I’m mesmerized by the cones of yarn from HABU textiles. Silk stainless, paper moire, paper linen and tsumugi silk to name a few. Kushu Kushu merino and silk stainless scarf designed by Setsuko Torii, uses four different needle sizes which explores the effects of tension and gauge within the design. The co-mingling of the silk merino and silk stainless steel begin the scarf, while the silk stainless steel stands alone at the other end of the scarf.
The pattern consists of a numbering system familiar to Japanese knitters.
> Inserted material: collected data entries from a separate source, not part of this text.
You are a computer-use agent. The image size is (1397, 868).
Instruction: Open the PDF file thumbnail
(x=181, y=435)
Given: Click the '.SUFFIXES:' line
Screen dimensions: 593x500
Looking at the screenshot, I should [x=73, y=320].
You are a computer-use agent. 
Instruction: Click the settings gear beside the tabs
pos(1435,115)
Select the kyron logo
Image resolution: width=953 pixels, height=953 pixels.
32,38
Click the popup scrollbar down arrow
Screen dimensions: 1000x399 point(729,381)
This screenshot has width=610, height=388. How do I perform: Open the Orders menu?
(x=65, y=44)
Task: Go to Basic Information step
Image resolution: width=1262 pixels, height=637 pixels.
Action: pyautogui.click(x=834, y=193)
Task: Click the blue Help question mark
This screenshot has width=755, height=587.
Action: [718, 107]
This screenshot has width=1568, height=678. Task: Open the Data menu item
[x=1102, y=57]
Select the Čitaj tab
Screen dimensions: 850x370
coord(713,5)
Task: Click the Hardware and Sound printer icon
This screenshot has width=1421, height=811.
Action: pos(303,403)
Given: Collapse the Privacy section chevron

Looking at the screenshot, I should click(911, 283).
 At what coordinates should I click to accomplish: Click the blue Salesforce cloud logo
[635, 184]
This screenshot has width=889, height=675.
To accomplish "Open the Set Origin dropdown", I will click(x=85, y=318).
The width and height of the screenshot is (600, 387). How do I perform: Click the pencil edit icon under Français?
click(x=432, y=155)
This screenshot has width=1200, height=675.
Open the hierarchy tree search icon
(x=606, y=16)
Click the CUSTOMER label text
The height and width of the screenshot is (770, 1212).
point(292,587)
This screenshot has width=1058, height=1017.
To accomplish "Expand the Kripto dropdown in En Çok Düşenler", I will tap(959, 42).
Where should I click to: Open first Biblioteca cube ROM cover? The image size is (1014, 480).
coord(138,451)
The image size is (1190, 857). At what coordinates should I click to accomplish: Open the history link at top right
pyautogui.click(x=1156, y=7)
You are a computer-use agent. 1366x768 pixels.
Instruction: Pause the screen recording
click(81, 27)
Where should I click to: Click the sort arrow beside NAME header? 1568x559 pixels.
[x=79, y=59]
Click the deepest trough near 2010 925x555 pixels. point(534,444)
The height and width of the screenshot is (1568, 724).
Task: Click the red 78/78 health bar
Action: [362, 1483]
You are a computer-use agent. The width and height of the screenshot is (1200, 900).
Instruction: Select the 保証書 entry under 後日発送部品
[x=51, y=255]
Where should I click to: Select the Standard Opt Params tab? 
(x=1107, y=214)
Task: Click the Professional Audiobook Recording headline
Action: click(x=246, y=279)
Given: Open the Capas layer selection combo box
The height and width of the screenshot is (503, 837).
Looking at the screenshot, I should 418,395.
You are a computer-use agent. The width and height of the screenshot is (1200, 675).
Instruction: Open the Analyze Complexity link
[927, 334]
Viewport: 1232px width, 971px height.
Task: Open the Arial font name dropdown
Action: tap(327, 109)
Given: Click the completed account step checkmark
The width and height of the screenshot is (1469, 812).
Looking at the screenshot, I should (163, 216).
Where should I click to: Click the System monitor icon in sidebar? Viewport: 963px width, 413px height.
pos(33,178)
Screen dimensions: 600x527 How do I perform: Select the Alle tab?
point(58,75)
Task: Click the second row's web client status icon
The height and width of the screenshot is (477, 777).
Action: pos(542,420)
The numbering system produces a straight-forward schematic, thus eliminating questionable interpretations associated with writtern instructions.
After knitting the scarf, I incorporated wooden beads secured with silicone rubberbands for resists, and lightly fulled the scarf by hand.
The subtle dimensionality adds interest to the delicate appearance of the scarf.
After knitting a scarf in garter stitch with Kauni’s 140Effektgarn www.kauni.com, using a size 10-1/2 needle, I decided to add wooden beads of various sizes for resists. After the fulling process, I was amazed at the sculptural piece of textile that emerged. Upon removing the wooden beads, random tops of the indivdual sculptures were cut-off. The frayed edges and openings add depth to the dimensionality of the felted textile. The randomness of resistance paired with the openness of the piece invites the admirer to look beneath the surface.
Manipulating the piece to visually examine the change of surface, triggered a memory. The act of looking, color and dimensionality brought back memories of exploring the coastline in Northern California with my daughter. While the opening and closing of sea anemones kept rhythm with the in and out of the tide, we climbed on the frayed edges of rocks searching for jellyfish, sand crabs and shells amongst beds of kelp.